У обрамленных опаловой плиткой ворот во дворец Серый Мышелов предъявил стражникам свой перстень гонца. Теперь он не очень-то надеялся, что пропуск сработает. У Хисвина было двое суток, чтобы настроить против него скудоумного Глипа. И верно: за предъявлением пропуска последовали косые взгляды и ожидание, достаточно долгое для того, чтобы Мышелов сумел в полной мере прочувствовать свое похмелье и поклясться, что никогда не будет столько пить и тем более смешивать.
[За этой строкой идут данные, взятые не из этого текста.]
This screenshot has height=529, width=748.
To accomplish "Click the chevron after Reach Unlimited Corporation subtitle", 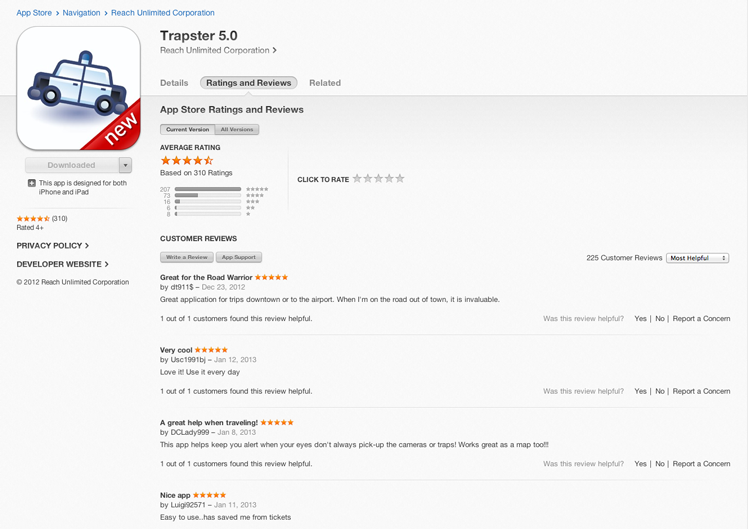I will (274, 50).
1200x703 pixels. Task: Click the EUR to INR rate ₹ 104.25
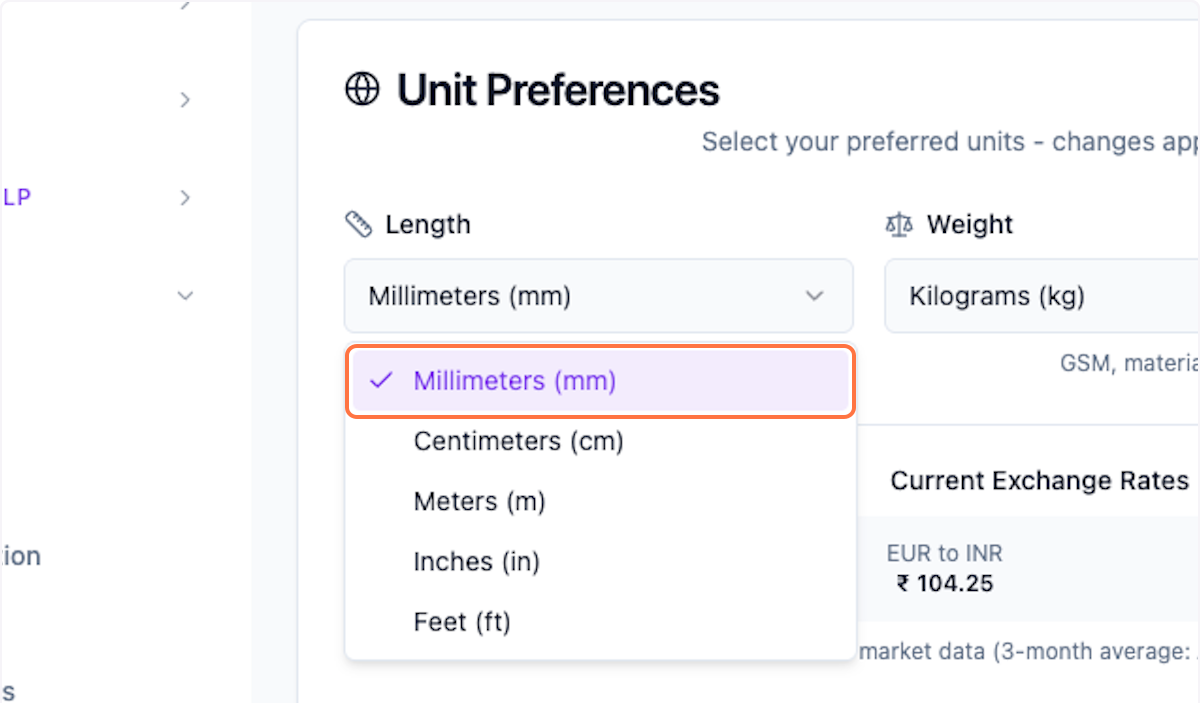click(x=944, y=583)
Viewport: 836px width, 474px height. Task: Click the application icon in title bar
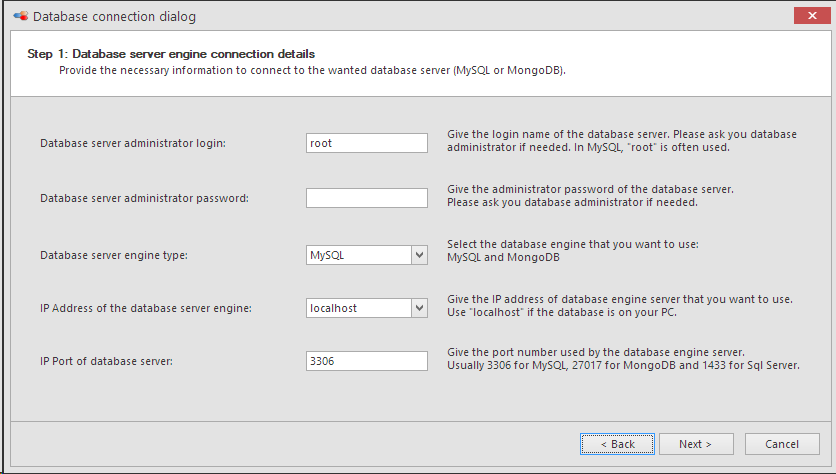pyautogui.click(x=21, y=16)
Кроме того, он успел изумиться собственной глупости, а также везению, благодаря которому ему удалось, несмотря на хмель, в целости и сохранности вернуться по темным и наводненным грызунами улицам к Джоху и не напороться при этом еще на одну крысиную засаду. Что ж, по крайней мере, он нашел в доме черную бутылочку Шильбы, устоял перед искушением выпить ее содержимое в пьяном виде и, кроме того, получил столь ободряющую и волнующую записку от Хисвет. Покончив здесь с делами, он тут же бросится к ее дому и…
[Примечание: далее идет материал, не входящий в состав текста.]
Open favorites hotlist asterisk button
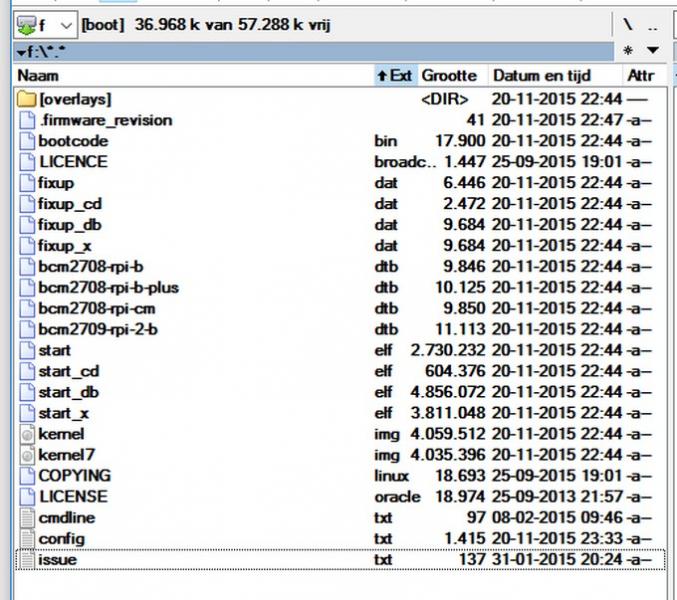Viewport: 677px width, 600px height. pos(628,50)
Стражник откуда-то вернулся и с кислым видом кивнул. Мышелов прошел внутрь.
От ехидного третьего дворецкого, который был его старым приятелем по обмену сплетнями, Мышелов узнал, что ланкмарский сюзерен находится на заседании Чрезвычайного Совета, в который теперь входил и Хисвин. С надеждой сжимая в кармане черную бутылочку, Мышелов подавил в себе мощный порыв продемонстрировать действие Шильбиного волшебства перед сановниками Ланкмара и в присутствии своего главного конкурента по части магии. В конце концов, чтобы зелье сработало, ему нужно собрать крыс в одном месте и остаться один на один с Глипкерио. Поэтому Мышелов углубился в лабиринт нижних дворцовых коридоров, намереваясь при случае провести часок за подслушиванием или просто с кем-нибудь поболтать.
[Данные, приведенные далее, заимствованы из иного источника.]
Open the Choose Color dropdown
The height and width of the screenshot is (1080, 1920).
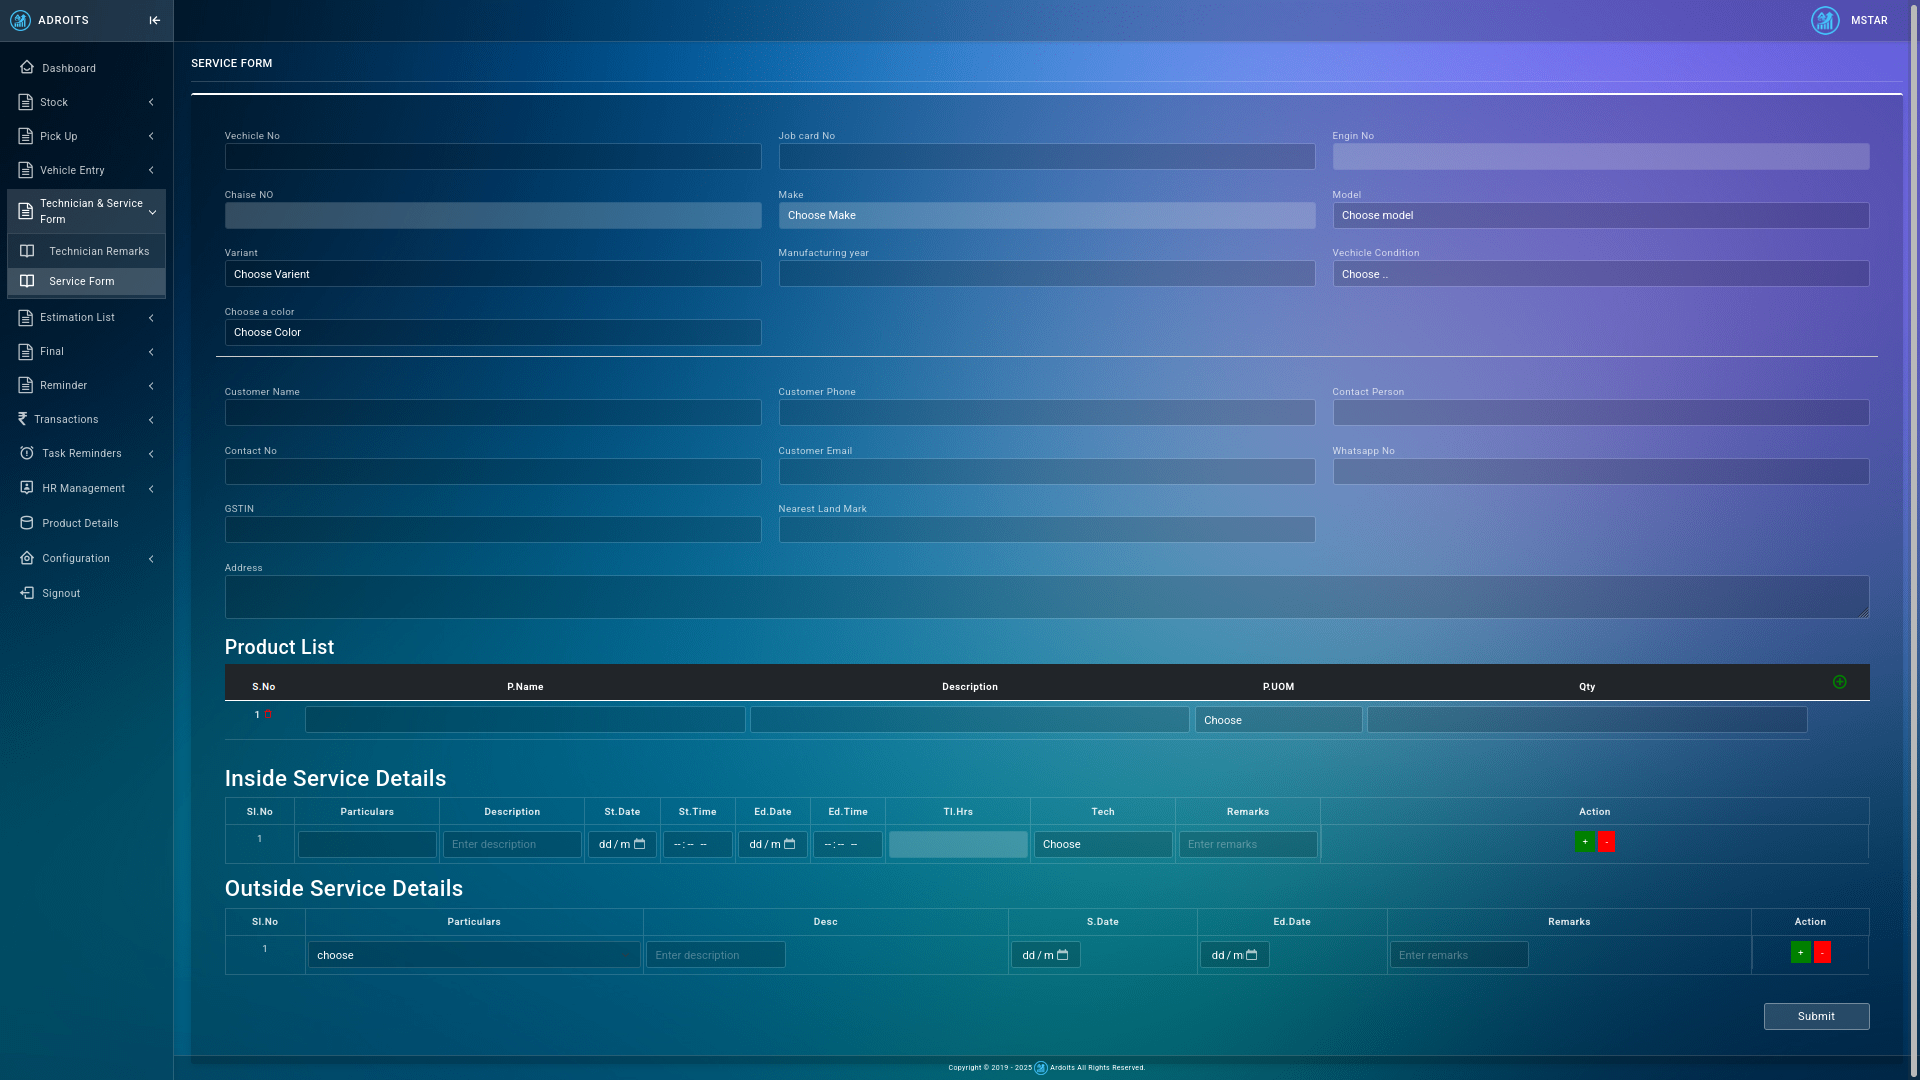click(492, 332)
Как случалось всегда, когда ему надо было убить время, Мышелов вскоре обнаружил, что движется в сторону кухни. Он терпеть не мог Саманду, но иногда из лукавства немного увивался вокруг нее, поскольку знал, что во дворце она личность могущественная, и к тому же питал слабость к ее фаршированным грибам и глинтвейнам.
Выложенные гладкой и безукоризненно чистой плиткой коридоры, по которым он шел, были безлюдны. Стоял час затишья, когда обеденная посуда уже вымыта, подготовка к ужину еще не началась и все усталые слуги при первой же возможности стараются рухнуть на тюфяк или просто на пол. К тому же боязнь крыс как-то не располагала к прогулкам по дворцу. В какой-то момент Мышелову показалось, что он слышит за спиной тихие шаги, однако, когда он обернулся, шаги тут же стихли, а вокруг никого не было. К тому времени, как он начал ощущать запахи пищи, очага, горшков, мыла и грязной воды, тишина вокруг приобрела даже несколько зловещий оттенок. Затем где-то прозвучали три громких и печальных удара колокола, и впереди раздался хриплый рев Саманды: «Убирайтесь отсюда!» Мышелов невольно попятился. Шагах в двадцати от него заколыхалась кожаная штора, и в коридор выскочили три кухонных мальчишки и служанка, беззвучно ступая босыми ногами по плиткам пола. В тусклом свете, сочившемся из маленького оконца под потолком, они показались Мышелову ожившими восковыми фигурами, которые прошмыгнули мимо и, казалось, его даже не заметили. А может, это была вбитая кнутом команда «Смотреть только перед собой!».